Sunday Rib Roast (as featured in Barefoot Contessa Family Style)

1 3-rib standing rib roast (7-8 pounds)
1 Tbsp kosher salt
1.5 tsp freshly ground black pepper

Two hours before roasting, remove the meat from the refrigerator and allow it to come to room temperature.

Preheat the oven to 500 degrees. Place the oven rack on the second lowest position.
Place the roast in a pan large enough to hold it comfortably, bones side down, and spread the top thickly with the salt and pepper. Roast the meat for 45 minutes. Without removing the meat from the oven, reduce the oven temperature to 325 degrees and roast for another 30 minutes. Finally, increase the temperature to 450 degrees and roast for another 15-30 minutes, until the internal temperature of the meat is 125 degrees. (Be sure the thermometer is exactly in the center of the roast.) The total cooking time will be between 1.5 and 1 3/4 hours.
Remove the roast from the oven and transfer it to a cutting board. Cover it tightly with aluminum foil and allow the meat to rest for 20 minutes. Carve and serve with the sauce.

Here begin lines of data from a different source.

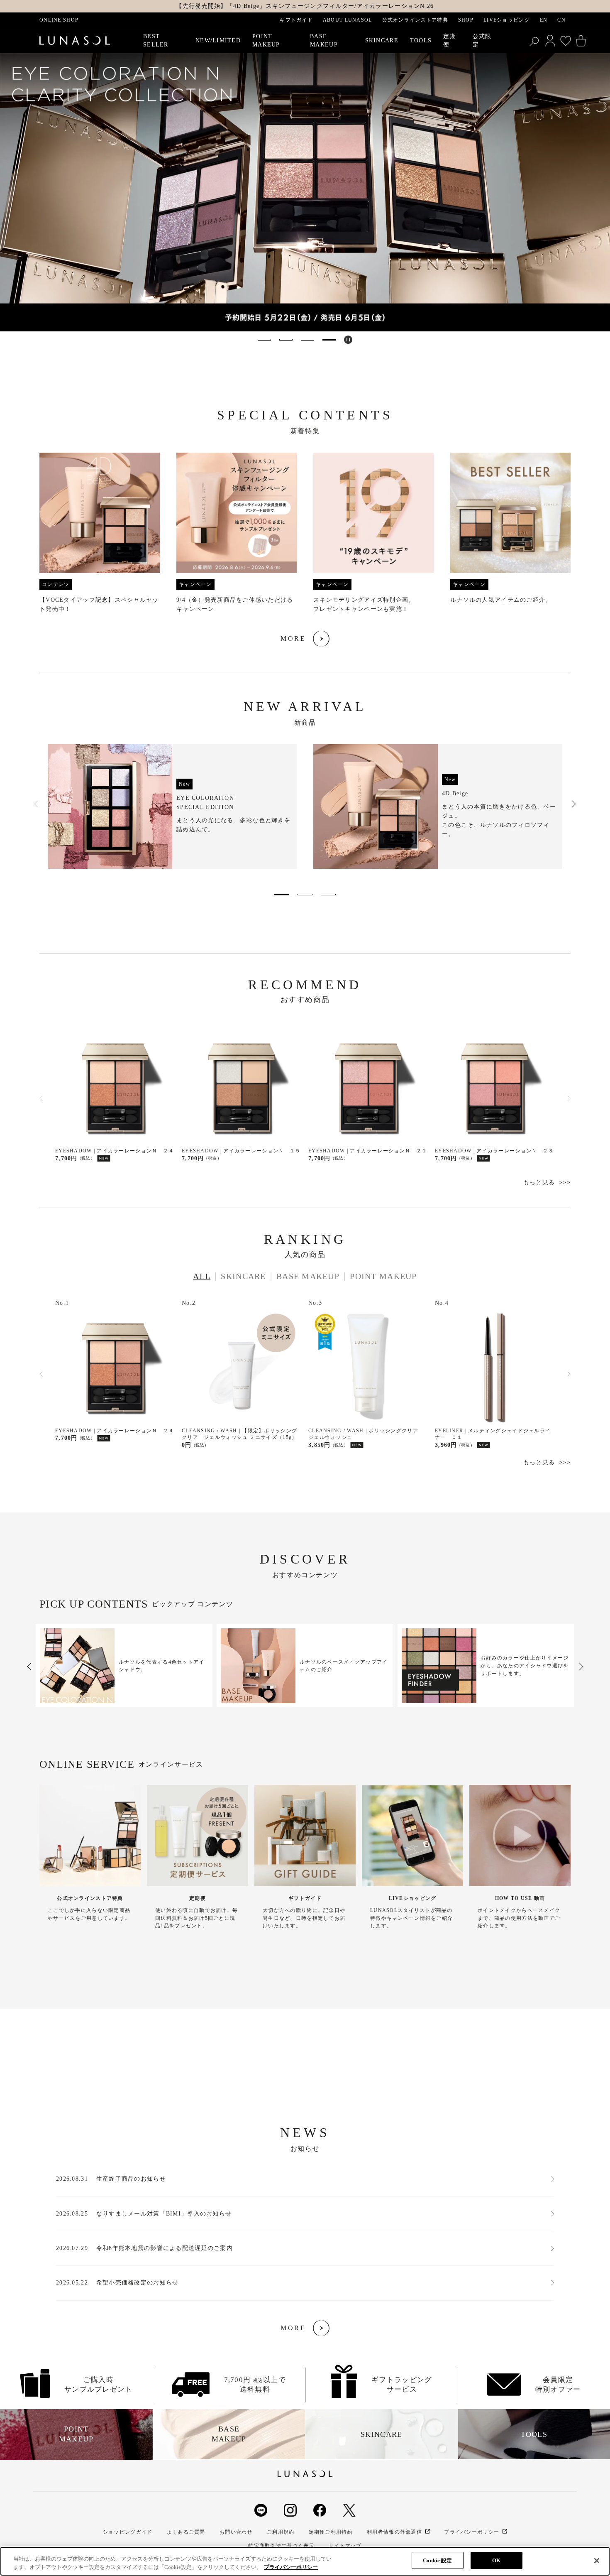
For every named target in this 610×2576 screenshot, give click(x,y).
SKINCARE (243, 1276)
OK (496, 2560)
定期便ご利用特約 (331, 2532)
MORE (293, 638)
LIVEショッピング (506, 20)
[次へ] (569, 1098)
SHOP (465, 20)
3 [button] (328, 894)
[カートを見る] (581, 41)
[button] (264, 340)
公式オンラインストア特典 (415, 20)
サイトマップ (345, 2546)
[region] (305, 2561)
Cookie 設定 (437, 2560)
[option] (172, 806)
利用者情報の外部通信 (394, 2532)
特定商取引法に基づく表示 (281, 2546)
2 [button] (305, 894)
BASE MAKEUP (307, 1276)
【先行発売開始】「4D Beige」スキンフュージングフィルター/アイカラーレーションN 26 (305, 6)
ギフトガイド (296, 20)
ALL (201, 1276)
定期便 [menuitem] (449, 40)
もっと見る (539, 1182)
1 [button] (281, 894)
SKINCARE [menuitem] (381, 40)
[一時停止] (348, 340)
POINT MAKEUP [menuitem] (266, 40)
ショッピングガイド (128, 2532)
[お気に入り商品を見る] (565, 41)
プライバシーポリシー (471, 2532)
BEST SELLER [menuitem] (155, 40)
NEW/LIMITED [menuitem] (218, 40)
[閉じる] (597, 2560)
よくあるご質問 (186, 2532)
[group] (305, 192)
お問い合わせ (236, 2532)
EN (544, 20)
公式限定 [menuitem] (482, 40)
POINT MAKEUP (383, 1276)
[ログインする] (550, 41)
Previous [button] (37, 804)
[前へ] (41, 1098)
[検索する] (535, 41)
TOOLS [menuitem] (421, 40)
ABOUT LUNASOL (347, 20)
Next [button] (573, 804)
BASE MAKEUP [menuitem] (324, 40)
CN (561, 20)
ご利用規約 (280, 2532)
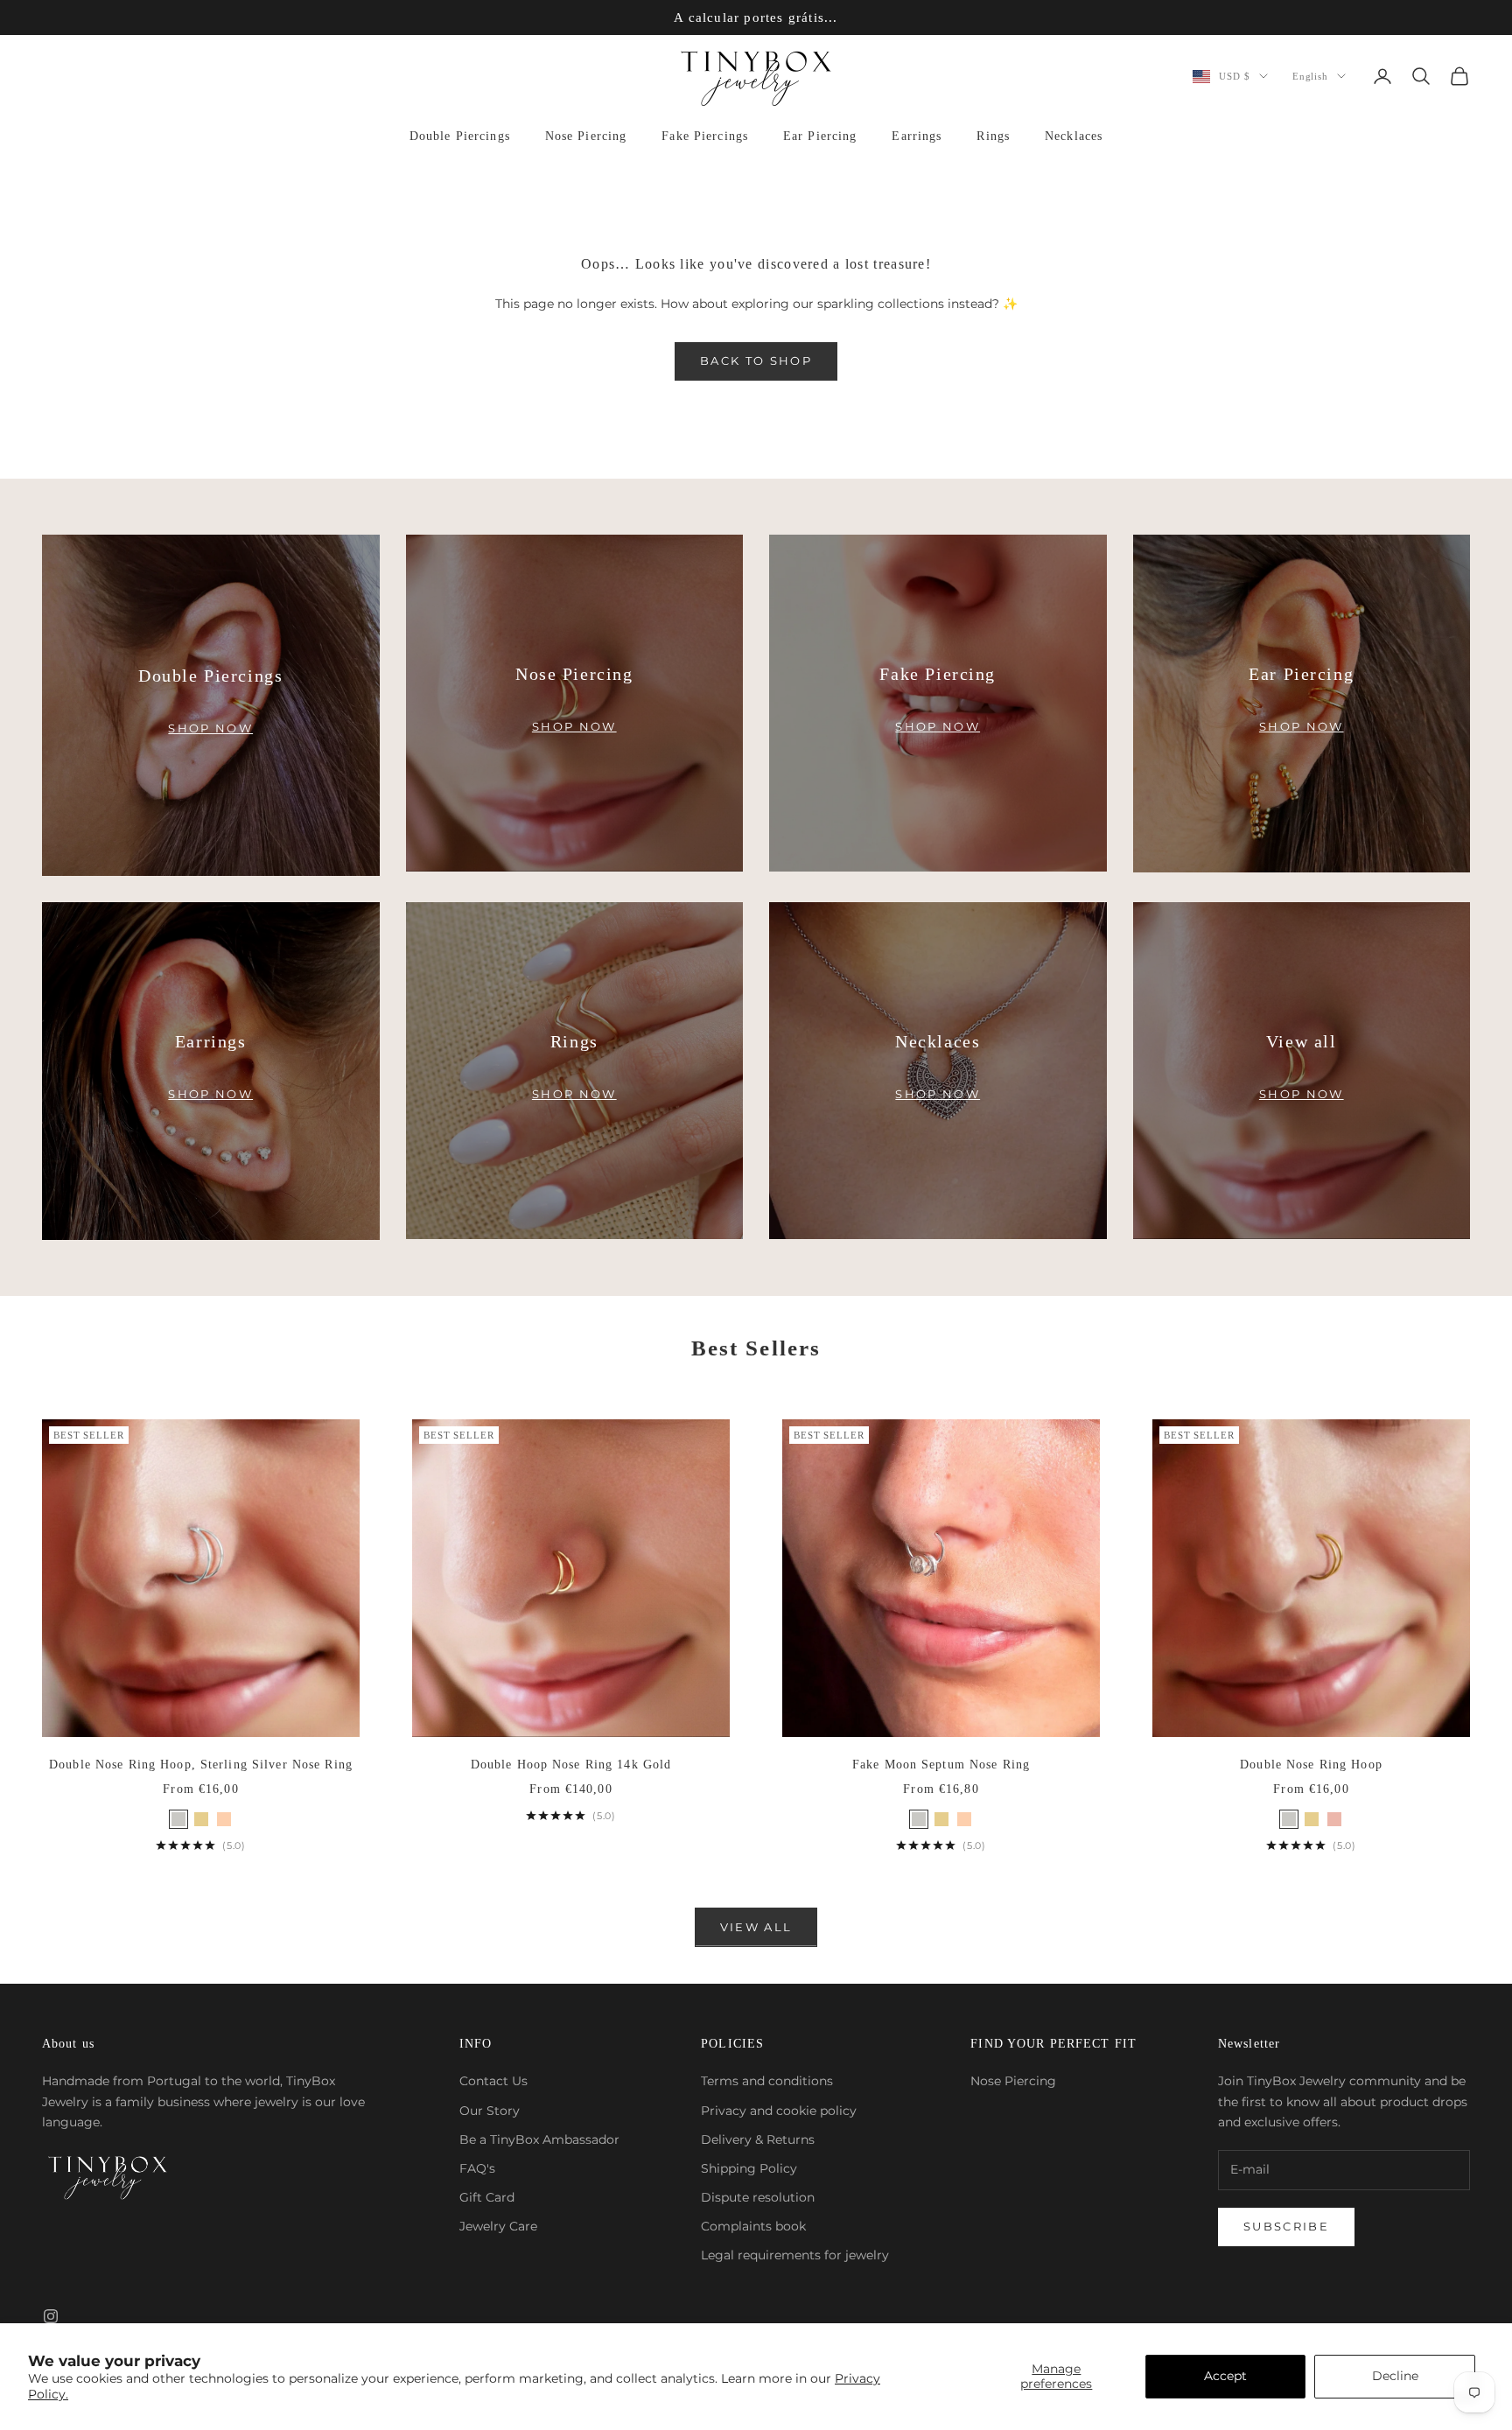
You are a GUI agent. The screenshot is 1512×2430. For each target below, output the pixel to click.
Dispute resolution (758, 2197)
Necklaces (1073, 136)
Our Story (489, 2110)
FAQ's (477, 2168)
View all (756, 1927)
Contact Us (493, 2081)
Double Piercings (460, 136)
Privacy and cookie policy (779, 2110)
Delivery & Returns (758, 2139)
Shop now (210, 728)
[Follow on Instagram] (51, 2316)
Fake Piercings (705, 136)
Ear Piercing (820, 136)
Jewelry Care (498, 2226)
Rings (993, 136)
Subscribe (1286, 2226)
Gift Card (486, 2197)
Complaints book (753, 2226)
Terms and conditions (767, 2081)
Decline (1395, 2376)
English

Mustard Horseradish Sauce (as featured in Barefoot Contessa Family Style)

1.5 cups good mayonnaise
3 Tbs Dijon mustard
1.5 Tbs whole grain mustard
1 Tbs prepared horseradish
1/3 cup sour cream
1/4 tsp kosher salt

Whisk together the mayo, mustards, horseradish, sour cream, and salt in a small bowl. Serve at room temperature.

Oven Roasted Herbed Potatoes

20 small new potatoes (gold or red)
2 Tbs olive oil
kosher salt
freshly ground black pepper
1 Tbs fresh rosemary sprigs, chopped
4 sprigs thyme, leaves removed
3 large cloves of garlic, minced

Preheat oven to 400 degrees.

Scrub the potatoes to remove an dirt and pat dry with a paper towel. In a large bowl, toss the potatoes with the olive oil and sprinkle generously with salt and pepper to taste. Place on a baking sheet and spread out evenly. Roast in oven until potatoes are tender and can be pierced easily with a fork or toothpick, 30 - 45 minutes. The cooking time will depend on the size of the potatoes; larger potatoes will take longer to cook than smaller ones. When done, remove and place potatoes back into the bowl they were tossed with the olive oil in. With the potatoes still hot, add the herbs and garlic and another light drizzle of olive oil and toss to coat. Serve.

My Notes: When choosing potatoes, choose them the same size so they will all cook evenly. You don't want a tiny potato burning while the huge one next to it is still cooking. Also, you can cut larger potatoes in half or even quarters to get an even size. I like using gold "new" potatoes. They look like this:

They usually come in red or gold as seen above. You choose one or the other, or do a combination of both which is really pleasing to the eye.
If making both of these recipes, you should do them in separate ovens if possible. If not, then make the potatoes a head of time before you put the rib roast in the oven. Then while the rib roast is resting for 20 minutes, return the potatoes to their sheet pan, cover with aluminum foil and let warm in a 300 degree oven until you carve the roast. By that point the potatoes will be nice and hot again and the roast will be perfect serving temperature as well.
I made this rib roast recipe for Christmas last year and it came out beautifully. I made it for just Andrew and I, and had a huge amount left over. If you go to a butcher, you can ask them to cut the rib roast in half or even by rib to accommodate the amount you need. So if you're serving 6 people, you might want a 4-6 rib roast which is about a third of the size of a 7-8 pounder this recipe calls for. Don't be afraid to ask your butcher to help you out! That's why they're there!